Mais l’origine récente des difficultés financières remonte à 1989 et l’exposition avortée de Robert Mapplethorpe. À l’époque, face à de fortes pressions politiques, le musée avait renoncé avant même son ouverture à une exposition homo-érotique du photographe pour cause d’obscénité. Ce recul devant le pouvoir est devenu un cas d’école de censure et de débat sur l’utilisation des fonds publics dans les musées, le Corcoran ayant reçu des subventions de l’état l’année précédant l’exposition. Une immense polémique s’en était suivie, ainsi que de vifs mouvements de protestations. Le Corcoran ne s’en est jamais vraiment remis.
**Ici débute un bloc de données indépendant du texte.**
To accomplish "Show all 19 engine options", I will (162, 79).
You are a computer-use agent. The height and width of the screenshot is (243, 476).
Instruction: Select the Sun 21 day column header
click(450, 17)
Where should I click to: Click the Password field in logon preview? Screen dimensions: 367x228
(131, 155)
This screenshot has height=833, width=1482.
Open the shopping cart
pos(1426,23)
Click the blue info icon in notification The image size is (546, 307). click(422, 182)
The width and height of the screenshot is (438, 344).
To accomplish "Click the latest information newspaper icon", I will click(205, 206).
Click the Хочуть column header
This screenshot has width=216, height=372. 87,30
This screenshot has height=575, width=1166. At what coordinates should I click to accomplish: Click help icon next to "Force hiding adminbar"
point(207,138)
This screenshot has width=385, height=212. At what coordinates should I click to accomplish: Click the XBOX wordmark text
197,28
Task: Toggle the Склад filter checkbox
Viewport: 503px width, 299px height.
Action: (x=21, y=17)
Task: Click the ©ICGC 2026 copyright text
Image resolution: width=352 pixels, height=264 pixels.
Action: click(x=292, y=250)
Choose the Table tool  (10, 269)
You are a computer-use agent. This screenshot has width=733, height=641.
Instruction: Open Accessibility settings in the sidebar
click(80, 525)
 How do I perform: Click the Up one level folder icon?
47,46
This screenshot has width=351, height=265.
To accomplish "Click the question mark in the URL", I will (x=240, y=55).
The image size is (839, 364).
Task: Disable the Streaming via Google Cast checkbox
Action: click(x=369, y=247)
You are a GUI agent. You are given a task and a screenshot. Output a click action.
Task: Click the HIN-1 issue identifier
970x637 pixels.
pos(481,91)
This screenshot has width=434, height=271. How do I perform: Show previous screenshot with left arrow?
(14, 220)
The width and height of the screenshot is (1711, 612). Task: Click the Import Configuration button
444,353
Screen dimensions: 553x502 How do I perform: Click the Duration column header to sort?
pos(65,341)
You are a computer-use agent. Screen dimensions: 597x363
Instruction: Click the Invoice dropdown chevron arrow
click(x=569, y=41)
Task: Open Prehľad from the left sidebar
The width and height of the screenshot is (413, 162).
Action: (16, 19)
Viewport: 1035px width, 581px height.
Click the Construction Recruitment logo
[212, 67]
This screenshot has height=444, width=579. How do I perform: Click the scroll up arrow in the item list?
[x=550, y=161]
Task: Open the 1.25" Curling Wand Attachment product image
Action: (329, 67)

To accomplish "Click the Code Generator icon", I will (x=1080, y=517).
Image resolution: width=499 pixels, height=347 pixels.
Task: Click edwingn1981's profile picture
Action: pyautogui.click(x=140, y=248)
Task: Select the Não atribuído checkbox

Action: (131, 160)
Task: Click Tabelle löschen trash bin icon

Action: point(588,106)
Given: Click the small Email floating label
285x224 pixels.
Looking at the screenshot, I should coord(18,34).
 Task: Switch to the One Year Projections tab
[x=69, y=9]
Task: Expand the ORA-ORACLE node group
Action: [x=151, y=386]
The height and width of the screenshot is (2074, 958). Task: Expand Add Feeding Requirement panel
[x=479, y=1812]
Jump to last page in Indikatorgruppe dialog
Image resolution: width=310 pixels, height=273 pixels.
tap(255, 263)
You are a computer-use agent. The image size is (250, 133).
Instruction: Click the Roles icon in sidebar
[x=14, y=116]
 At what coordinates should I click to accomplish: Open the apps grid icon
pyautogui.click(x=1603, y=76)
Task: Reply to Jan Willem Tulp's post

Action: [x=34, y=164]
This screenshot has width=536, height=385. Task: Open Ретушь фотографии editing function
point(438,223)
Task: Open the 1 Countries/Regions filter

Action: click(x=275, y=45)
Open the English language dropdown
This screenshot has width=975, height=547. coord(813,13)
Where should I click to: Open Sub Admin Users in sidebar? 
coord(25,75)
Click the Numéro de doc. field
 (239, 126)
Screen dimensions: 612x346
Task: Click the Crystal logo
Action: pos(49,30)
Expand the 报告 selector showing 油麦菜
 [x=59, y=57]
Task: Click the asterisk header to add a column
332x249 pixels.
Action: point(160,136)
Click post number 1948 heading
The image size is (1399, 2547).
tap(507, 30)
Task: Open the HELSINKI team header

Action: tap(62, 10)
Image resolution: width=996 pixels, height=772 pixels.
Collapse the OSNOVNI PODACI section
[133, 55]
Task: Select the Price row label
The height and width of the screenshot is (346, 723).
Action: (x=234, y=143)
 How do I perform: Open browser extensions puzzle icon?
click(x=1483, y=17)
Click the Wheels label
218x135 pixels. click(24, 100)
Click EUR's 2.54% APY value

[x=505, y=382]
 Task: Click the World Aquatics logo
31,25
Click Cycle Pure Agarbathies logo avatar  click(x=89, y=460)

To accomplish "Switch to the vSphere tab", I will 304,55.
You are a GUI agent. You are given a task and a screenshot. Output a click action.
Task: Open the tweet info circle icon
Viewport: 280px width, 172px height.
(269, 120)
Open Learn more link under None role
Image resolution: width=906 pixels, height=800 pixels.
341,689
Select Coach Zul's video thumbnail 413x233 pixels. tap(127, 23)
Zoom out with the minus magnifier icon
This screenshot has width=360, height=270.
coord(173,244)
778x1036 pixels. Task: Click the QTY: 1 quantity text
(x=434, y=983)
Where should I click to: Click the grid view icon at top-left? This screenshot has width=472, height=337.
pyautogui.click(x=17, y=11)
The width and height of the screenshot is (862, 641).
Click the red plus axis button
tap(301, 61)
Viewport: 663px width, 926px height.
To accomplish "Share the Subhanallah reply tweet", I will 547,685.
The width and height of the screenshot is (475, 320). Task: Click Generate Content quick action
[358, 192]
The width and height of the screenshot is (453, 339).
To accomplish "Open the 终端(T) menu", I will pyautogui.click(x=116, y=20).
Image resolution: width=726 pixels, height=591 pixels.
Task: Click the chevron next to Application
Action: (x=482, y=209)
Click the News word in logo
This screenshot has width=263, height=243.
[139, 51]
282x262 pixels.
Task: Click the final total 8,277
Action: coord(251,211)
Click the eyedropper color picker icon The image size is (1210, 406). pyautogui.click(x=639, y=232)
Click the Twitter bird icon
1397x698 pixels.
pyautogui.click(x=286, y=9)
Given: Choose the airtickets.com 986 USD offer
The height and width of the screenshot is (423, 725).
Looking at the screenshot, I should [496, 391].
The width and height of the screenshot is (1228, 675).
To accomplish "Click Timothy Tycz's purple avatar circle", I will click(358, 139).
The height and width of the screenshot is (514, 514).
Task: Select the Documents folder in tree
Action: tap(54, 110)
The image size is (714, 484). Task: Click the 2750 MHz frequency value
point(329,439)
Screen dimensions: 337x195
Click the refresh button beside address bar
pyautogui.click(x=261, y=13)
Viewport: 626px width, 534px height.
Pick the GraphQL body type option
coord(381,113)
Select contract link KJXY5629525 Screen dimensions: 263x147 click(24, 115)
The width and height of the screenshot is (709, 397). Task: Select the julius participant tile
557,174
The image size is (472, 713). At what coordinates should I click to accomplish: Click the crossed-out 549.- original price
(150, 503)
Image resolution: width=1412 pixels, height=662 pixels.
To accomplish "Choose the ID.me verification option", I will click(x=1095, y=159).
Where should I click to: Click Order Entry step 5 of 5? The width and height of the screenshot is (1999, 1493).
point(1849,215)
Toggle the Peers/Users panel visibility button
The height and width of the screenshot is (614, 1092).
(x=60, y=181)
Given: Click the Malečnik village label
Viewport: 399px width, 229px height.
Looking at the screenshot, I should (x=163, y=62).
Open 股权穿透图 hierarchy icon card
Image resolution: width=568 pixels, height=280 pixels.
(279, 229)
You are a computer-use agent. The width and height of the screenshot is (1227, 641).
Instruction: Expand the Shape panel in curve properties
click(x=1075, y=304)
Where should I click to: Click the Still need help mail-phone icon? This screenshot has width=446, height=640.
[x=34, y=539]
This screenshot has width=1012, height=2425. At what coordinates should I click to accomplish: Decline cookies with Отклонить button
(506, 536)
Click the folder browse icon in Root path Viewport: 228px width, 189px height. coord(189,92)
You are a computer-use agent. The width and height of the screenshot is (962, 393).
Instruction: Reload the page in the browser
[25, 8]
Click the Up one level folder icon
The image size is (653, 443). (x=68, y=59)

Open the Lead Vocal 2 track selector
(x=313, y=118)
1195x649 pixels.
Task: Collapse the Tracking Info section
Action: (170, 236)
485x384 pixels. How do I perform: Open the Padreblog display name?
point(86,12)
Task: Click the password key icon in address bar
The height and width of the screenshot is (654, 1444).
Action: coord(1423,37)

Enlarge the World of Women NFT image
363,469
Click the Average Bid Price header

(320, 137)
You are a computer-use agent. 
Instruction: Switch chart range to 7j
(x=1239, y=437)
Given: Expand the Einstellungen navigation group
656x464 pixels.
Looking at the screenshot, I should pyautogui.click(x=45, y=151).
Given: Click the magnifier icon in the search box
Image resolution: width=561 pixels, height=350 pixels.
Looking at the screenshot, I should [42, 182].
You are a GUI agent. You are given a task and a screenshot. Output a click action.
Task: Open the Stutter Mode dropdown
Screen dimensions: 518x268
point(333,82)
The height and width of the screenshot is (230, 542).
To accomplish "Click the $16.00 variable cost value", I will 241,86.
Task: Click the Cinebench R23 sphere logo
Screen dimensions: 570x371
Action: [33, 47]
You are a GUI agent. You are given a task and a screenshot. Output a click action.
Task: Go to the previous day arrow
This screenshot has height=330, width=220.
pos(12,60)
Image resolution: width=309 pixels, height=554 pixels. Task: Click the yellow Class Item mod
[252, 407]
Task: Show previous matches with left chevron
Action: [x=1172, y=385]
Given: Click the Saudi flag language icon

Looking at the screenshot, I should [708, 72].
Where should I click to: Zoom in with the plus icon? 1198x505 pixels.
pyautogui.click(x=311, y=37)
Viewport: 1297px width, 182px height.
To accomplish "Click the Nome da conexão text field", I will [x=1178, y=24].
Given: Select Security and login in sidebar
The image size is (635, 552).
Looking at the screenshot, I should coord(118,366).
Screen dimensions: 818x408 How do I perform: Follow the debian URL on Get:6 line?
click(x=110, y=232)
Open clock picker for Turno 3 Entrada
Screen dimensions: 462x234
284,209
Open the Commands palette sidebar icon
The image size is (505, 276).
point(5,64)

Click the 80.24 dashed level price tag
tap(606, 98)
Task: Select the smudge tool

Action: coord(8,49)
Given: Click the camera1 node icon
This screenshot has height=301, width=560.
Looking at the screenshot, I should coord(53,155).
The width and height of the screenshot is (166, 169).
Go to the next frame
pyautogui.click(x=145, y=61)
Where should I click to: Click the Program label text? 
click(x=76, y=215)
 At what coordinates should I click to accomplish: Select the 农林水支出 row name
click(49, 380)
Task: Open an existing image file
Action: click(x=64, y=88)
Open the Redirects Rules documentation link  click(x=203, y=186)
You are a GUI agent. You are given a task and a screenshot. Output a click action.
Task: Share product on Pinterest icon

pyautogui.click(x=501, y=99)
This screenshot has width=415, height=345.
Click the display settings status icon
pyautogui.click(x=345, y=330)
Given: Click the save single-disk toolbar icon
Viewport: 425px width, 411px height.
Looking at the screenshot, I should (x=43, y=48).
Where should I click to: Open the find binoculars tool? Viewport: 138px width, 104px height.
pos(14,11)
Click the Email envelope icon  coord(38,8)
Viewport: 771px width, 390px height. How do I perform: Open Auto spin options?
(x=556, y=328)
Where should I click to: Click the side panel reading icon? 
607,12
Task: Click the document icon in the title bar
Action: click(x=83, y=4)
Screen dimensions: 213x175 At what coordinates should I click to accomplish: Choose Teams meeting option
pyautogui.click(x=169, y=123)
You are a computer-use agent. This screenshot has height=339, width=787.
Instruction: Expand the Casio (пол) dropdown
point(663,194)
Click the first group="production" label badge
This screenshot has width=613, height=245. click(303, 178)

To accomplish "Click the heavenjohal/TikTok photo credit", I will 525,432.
Au début des années 2000, un projet d’extension de l’école des beaux-arts par l’architecte Frank Gehry semblait pouvoir relancer l’institution. Les fonds nécessaires n’avaient cependant pas pu être réunis et le projet avait été abandonné en 2005.
De Charybde en Scylla
La suite n’est qu’une longue série de fuite en avant : au lieu d’envisager une solution pérenne, le Corcoran a décidé de se séparer progressivement de ses actifs immobiliers afin de parer aux besoins les plus pressants. En 2010, l’institution a vendu un bâtiment destiné à l’extension de l’école des beaux-arts à un groupe dirigé par les collectionneurs américains Rubell. La concomitance de cette vente et de l’exposition de la collection Rubell au Corcoran avait fait débat. La même année, le musée a loué pour 99 ans une partie de son terrain, également destiné à l’extension de l’école. Au-delà d’une mauvaise gestion financière et d’une absence de vision pour l’avenir du musée, les critiques d’art de Washington, à l’instar de Philip Kennicott du Washington Post, évoquent également une trop grande complaisance vis-à-vis des collectionneurs dans l’élaboration des expositions. « Les directeurs du conseil d’administration […] sont plus motivés par l’opinion publique que par l’art, qui est notoirement oublieux de l’opinion publique comme il se doit. L’art crée des tendances, il ne les suit pas », déclare Mark Longhaker, critique d’art local.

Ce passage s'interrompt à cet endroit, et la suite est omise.